• EXERCISE INSTRUCTIONS:
Can you lay out the listing below as a Markdown table with the columns Row and Line, numbering each row and leaving out blank lines?

• MATERIAL PROVIDED:
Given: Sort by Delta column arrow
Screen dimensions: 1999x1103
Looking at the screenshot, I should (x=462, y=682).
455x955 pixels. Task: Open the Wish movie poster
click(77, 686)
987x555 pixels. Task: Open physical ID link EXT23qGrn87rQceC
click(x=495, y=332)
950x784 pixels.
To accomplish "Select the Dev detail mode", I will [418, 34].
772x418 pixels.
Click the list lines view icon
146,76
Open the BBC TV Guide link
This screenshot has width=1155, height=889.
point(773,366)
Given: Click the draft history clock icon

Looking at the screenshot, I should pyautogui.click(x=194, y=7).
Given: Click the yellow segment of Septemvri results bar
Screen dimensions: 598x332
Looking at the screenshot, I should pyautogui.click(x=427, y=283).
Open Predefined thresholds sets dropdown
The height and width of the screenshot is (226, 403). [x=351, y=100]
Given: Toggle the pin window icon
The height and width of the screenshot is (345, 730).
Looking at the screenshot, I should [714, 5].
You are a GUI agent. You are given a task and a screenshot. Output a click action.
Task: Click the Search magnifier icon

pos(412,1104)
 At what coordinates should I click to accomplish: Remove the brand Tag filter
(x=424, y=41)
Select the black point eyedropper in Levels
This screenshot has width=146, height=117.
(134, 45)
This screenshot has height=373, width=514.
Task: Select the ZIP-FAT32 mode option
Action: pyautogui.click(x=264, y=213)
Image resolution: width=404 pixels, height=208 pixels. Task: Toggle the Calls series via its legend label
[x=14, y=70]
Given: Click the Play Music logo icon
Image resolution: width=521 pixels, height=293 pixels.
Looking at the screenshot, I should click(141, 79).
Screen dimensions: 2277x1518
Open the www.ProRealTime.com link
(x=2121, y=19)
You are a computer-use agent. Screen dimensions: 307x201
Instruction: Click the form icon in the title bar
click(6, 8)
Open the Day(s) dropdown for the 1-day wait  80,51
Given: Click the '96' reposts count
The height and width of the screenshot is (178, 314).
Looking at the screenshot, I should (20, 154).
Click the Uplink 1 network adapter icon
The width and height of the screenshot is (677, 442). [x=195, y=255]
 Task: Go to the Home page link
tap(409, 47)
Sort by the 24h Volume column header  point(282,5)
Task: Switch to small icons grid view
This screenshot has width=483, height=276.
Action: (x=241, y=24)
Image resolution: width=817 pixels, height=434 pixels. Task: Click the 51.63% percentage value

• RESPONSE:
| Row | Line |
|---|---|
| 1 | Given: Sort by Delta column arrow |
| 2 | Screen dimensions: 1999x1103 |
| 3 | Looking at the screenshot, I should (x=462, y=682). |
| 4 | 455x955 pixels. Task: Open the Wish movie poster |
| 5 | click(77, 686) |
| 6 | 987x555 pixels. Task: Open physical ID link EXT23qGrn87rQceC |
| 7 | click(x=495, y=332) |
| 8 | 950x784 pixels. |
| 9 | To accomplish "Select the Dev detail mode", I will [418, 34]. |
| 10 | 772x418 pixels. |
| 11 | Click the list lines view icon |
| 12 | 146,76 |
| 13 | Open the BBC TV Guide link |
| 14 | This screenshot has width=1155, height=889. |
| 15 | point(773,366) |
| 16 | Given: Click the draft history clock icon |
| 17 | Looking at the screenshot, I should pyautogui.click(x=194, y=7). |
| 18 | Given: Click the yellow segment of Septemvri results bar |
| 19 | Screen dimensions: 598x332 |
| 20 | Looking at the screenshot, I should pyautogui.click(x=427, y=283). |
| 21 | Open Predefined thresholds sets dropdown |
| 22 | The height and width of the screenshot is (226, 403). [x=351, y=100] |
| 23 | Given: Toggle the pin window icon |
| 24 | The height and width of the screenshot is (345, 730). |
| 25 | Looking at the screenshot, I should [714, 5]. |
| 26 | You are a GUI agent. You are given a task and a screenshot. Output a click action. |
| 27 | Task: Click the Search magnifier icon |
| 28 | pos(412,1104) |
| 29 |  At what coordinates should I click to accomplish: Remove the brand Tag filter |
| 30 | (x=424, y=41) |
| 31 | Select the black point eyedropper in Levels |
| 32 | This screenshot has width=146, height=117. |
| 33 | (134, 45) |
| 34 | This screenshot has height=373, width=514. |
| 35 | Task: Select the ZIP-FAT32 mode option |
| 36 | Action: pyautogui.click(x=264, y=213) |
| 37 | Image resolution: width=404 pixels, height=208 pixels. Task: Toggle the Calls series via its legend label |
| 38 | [x=14, y=70] |
| 39 | Given: Click the Play Music logo icon |
| 40 | Image resolution: width=521 pixels, height=293 pixels. |
| 41 | Looking at the screenshot, I should click(141, 79). |
| 42 | Screen dimensions: 2277x1518 |
| 43 | Open the www.ProRealTime.com link |
| 44 | (x=2121, y=19) |
| 45 | You are a computer-use agent. Screen dimensions: 307x201 |
| 46 | Instruction: Click the form icon in the title bar |
| 47 | click(6, 8) |
| 48 | Open the Day(s) dropdown for the 1-day wait  80,51 |
| 49 | Given: Click the '96' reposts count |
| 50 | The height and width of the screenshot is (178, 314). |
| 51 | Looking at the screenshot, I should (20, 154). |
| 52 | Click the Uplink 1 network adapter icon |
| 53 | The width and height of the screenshot is (677, 442). [x=195, y=255] |
| 54 |  Task: Go to the Home page link |
| 55 | tap(409, 47) |
| 56 | Sort by the 24h Volume column header  point(282,5) |
| 57 | Task: Switch to small icons grid view |
| 58 | This screenshot has width=483, height=276. |
| 59 | Action: (x=241, y=24) |
| 60 | Image resolution: width=817 pixels, height=434 pixels. Task: Click the 51.63% percentage value |